2022 Annual Meeting
Quantifying the Relationship between Probe Size and Diffusivity in Triblock Copolymer Organogels
Transdermal drug delivery is a vital mechanism for skincare, hormone replacement, and other biomedical applications. Organic polymer gels have been recently identified as candidates for this drug delivery mechanism. The present work investigates diffusion in gels composed of a triblock copolymer, a mid-block selective aliphatic mineral oil, and a diffusion probe.The tri-block copolymer forms a physically crosslinked network that consists of spherical polystyrene domains and a plasticized rubbery matrix consisting of ethylene-co-butylene and aliphatic mineral oil.
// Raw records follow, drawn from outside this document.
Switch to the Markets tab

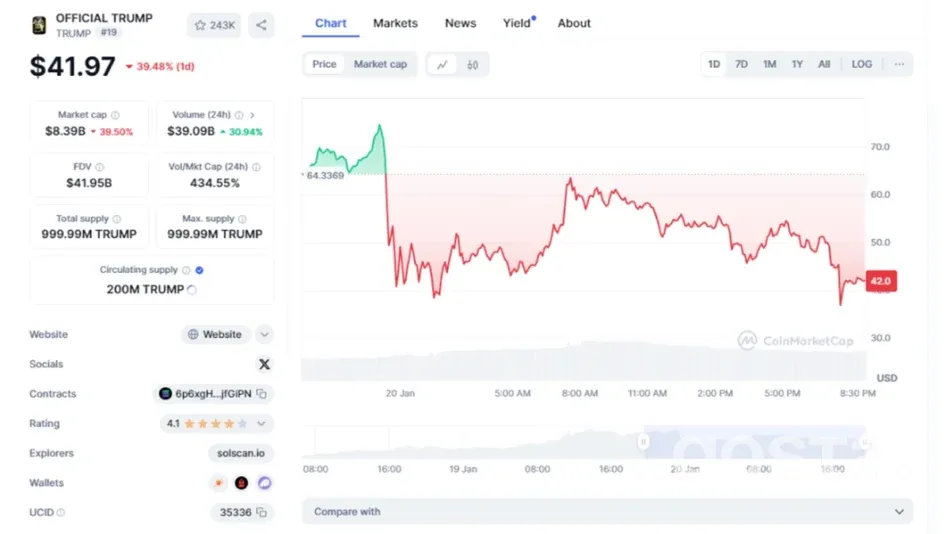pos(395,23)
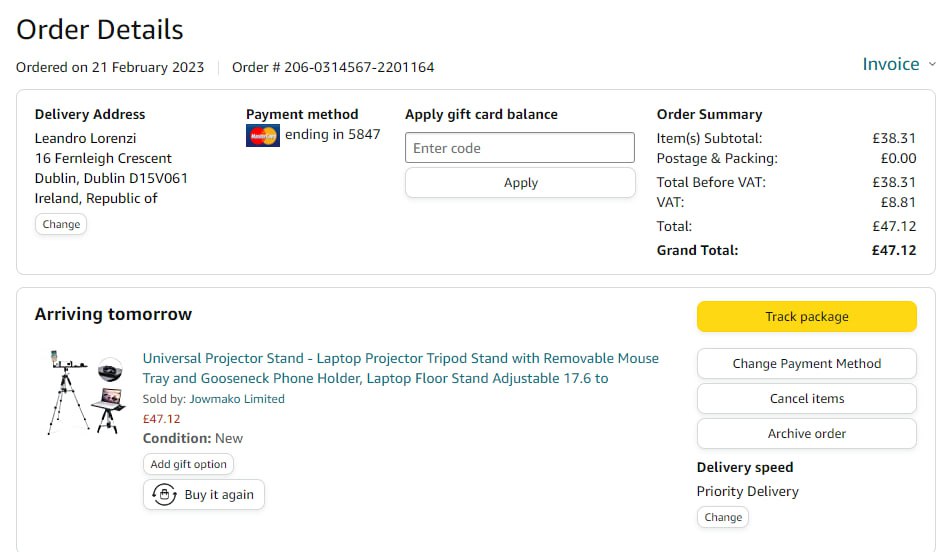Image resolution: width=948 pixels, height=552 pixels.
Task: Click the gift card code input field
Action: (x=520, y=148)
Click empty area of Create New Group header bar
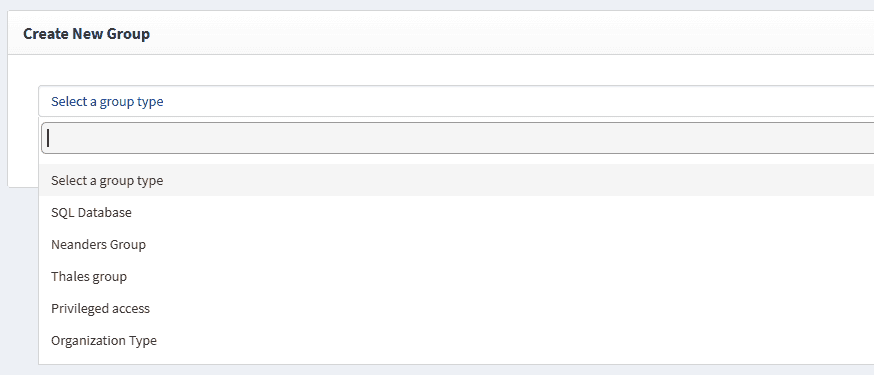 [x=502, y=33]
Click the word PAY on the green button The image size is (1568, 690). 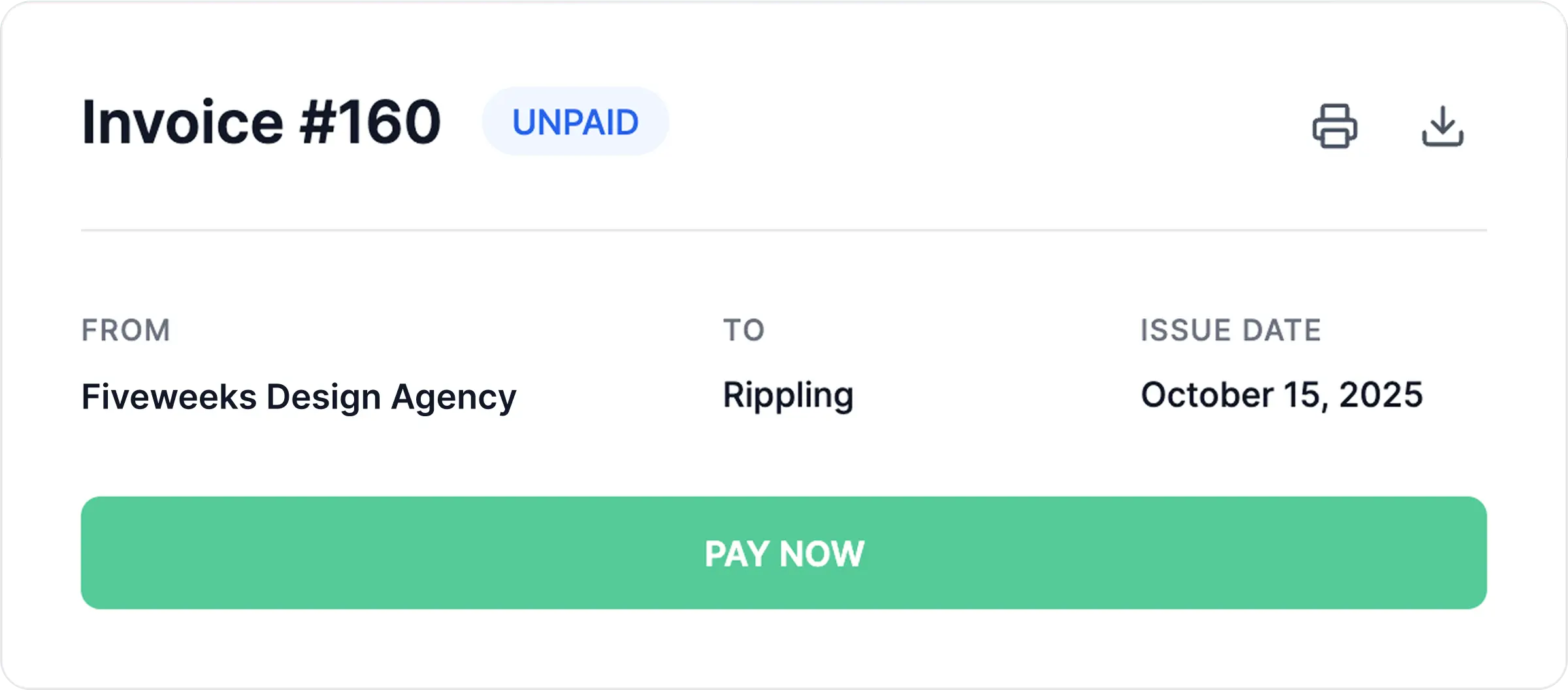[736, 554]
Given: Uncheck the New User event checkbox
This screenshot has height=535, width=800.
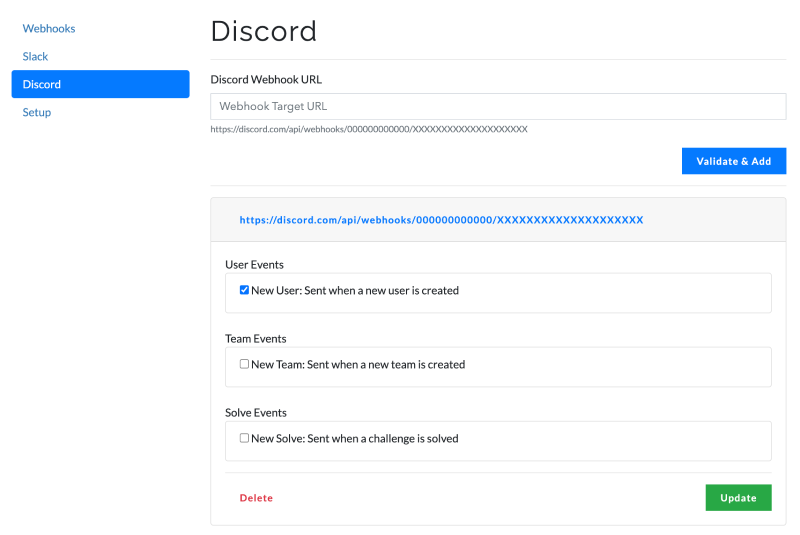Looking at the screenshot, I should [244, 290].
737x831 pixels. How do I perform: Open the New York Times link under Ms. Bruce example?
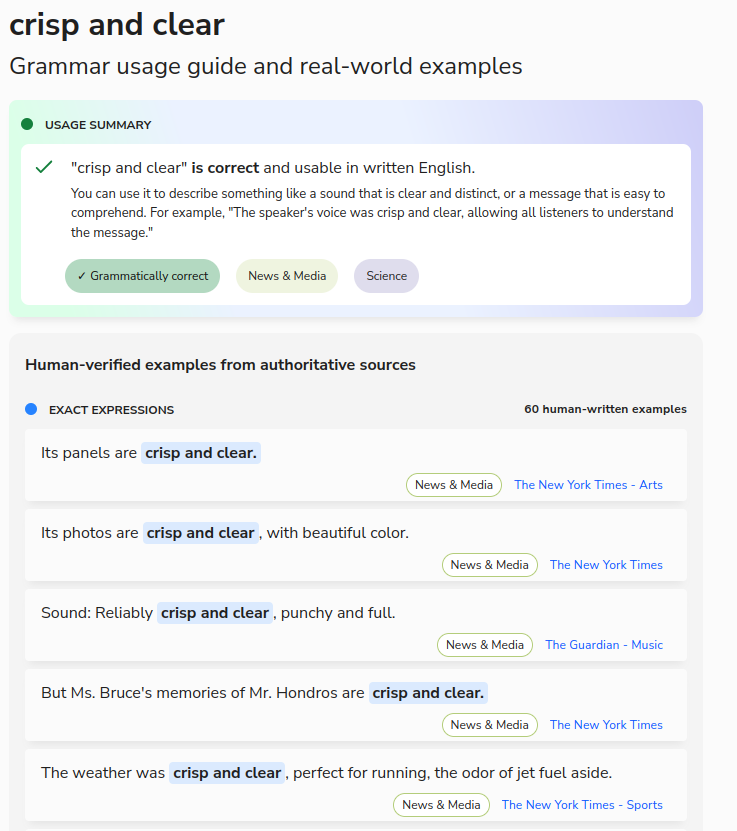pyautogui.click(x=606, y=725)
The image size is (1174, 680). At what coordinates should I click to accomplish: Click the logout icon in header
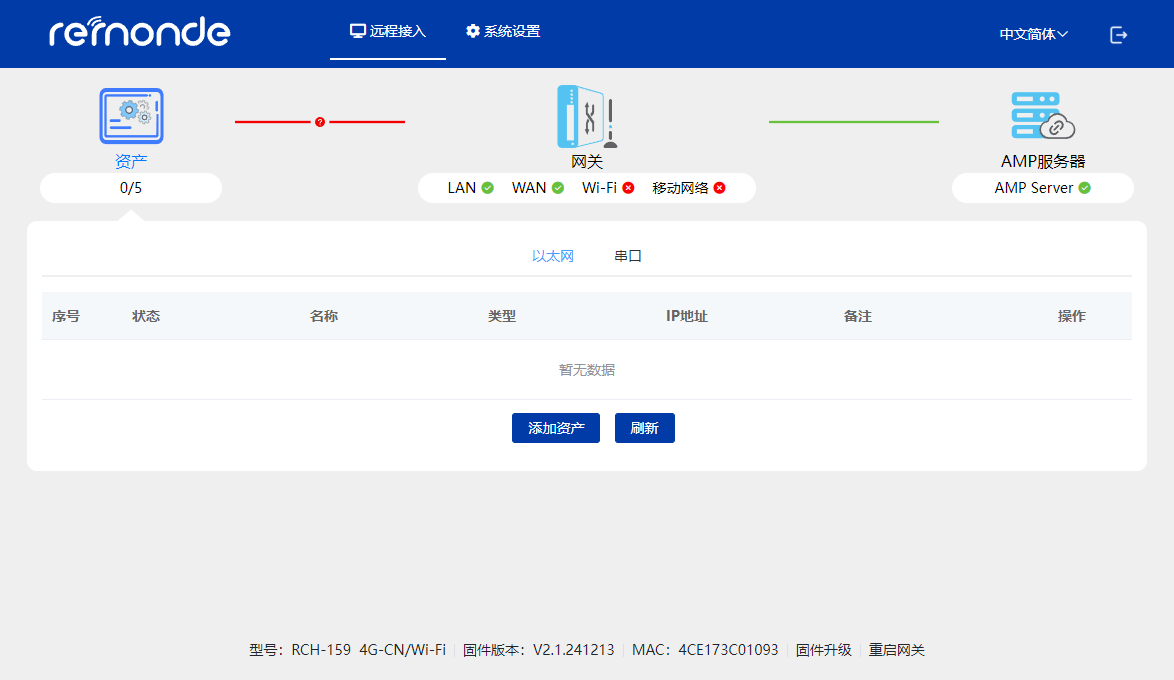coord(1118,35)
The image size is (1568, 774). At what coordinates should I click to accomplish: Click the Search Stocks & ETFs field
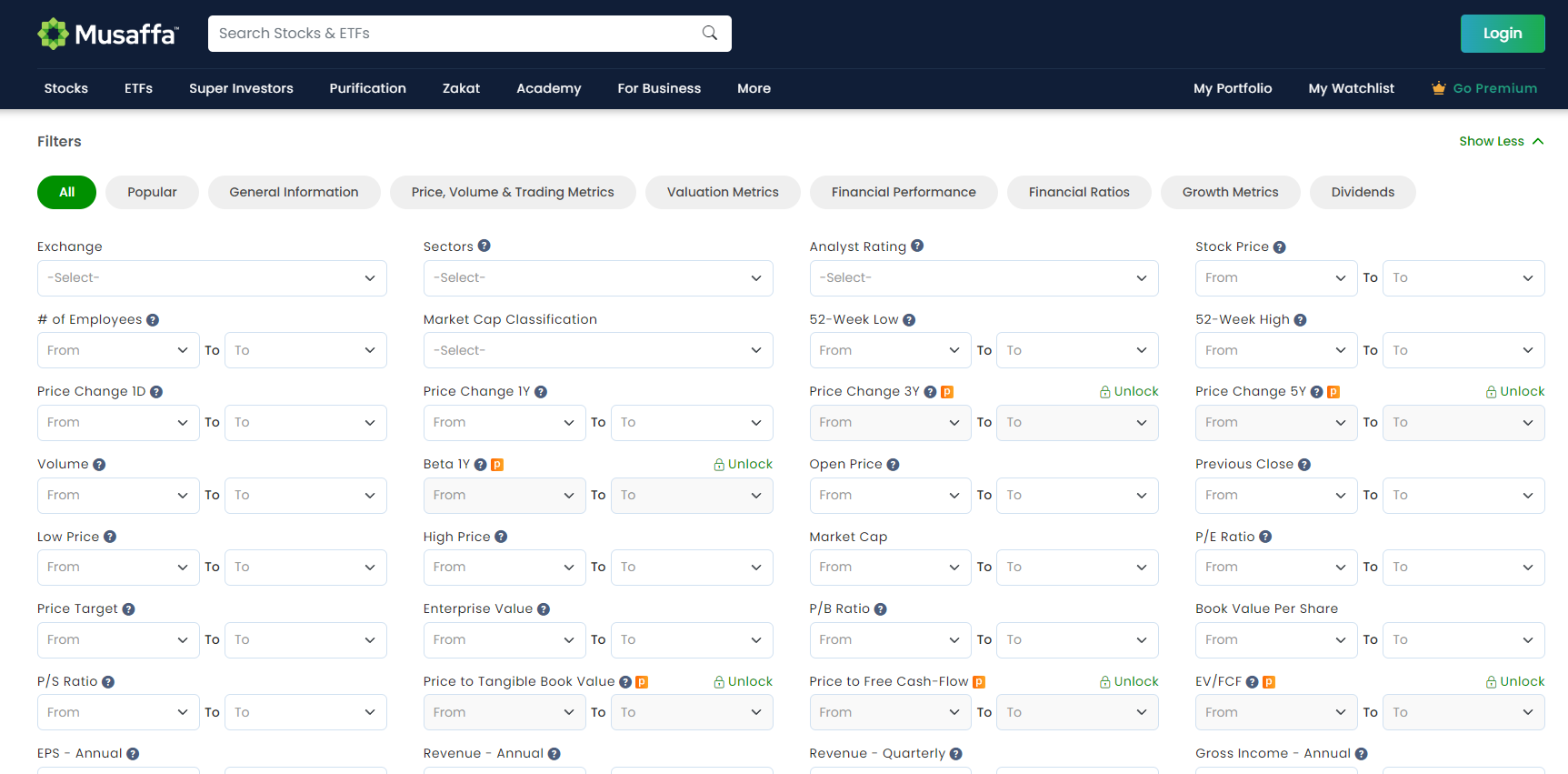pyautogui.click(x=454, y=34)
The matrix phase is fluid-like and amenable to mass transport, which allows for probe diffusion. Using Fourier Transform Infrared spectroscopy, the probe release rate can be tracked, and therefore, the fundamental parameter diffusivity can be determined. Our work focuses on the diffusion of probes including AOT (sodium bis(2-ethylhexyl)sulfosuccinate), poly(hyrdoxystearic acid), oleic acid, Span 80 (sorbitan monooleate), and Span 85 (sorbitan trioleate). The AOT forms reverse micelles whereas the other probes are present as individual molecules. Reverse micelles are an aggregation of molecules that serve as larger probes. Our measurements show the diffusivity of the probes from slowest to fastest is as follows: AOT, poly(hyrdoxystearic acid), Span 85, Span 80, and oleic acid. We believe this is due to a variation in probe size. In this poster, we plan to describe this using existing solute diffusion theory.